» Data supplied:
++++++++
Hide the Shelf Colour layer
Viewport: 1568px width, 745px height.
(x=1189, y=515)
++++++++
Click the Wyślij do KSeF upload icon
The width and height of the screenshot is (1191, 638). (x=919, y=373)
++++++++
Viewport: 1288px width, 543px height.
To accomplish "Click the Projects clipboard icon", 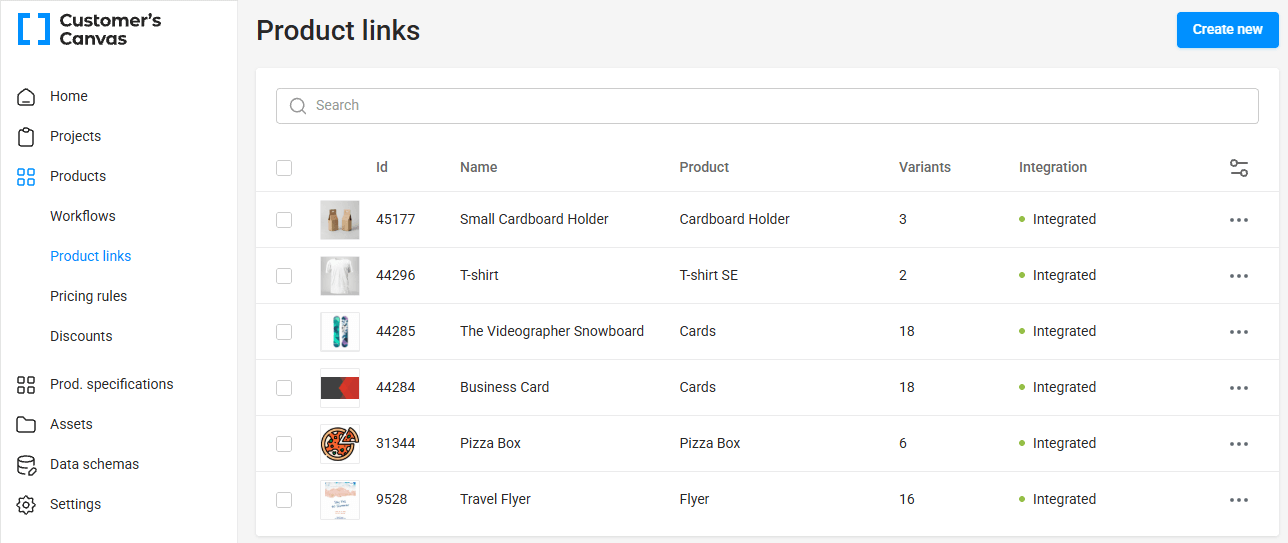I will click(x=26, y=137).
++++++++
» Direction: Please locate each line in the items above that contains the string "Viewport" and copy those lines out in full.

» Exercise output:
Viewport: 1568px width, 745px height.
Viewport: 1288px width, 543px height.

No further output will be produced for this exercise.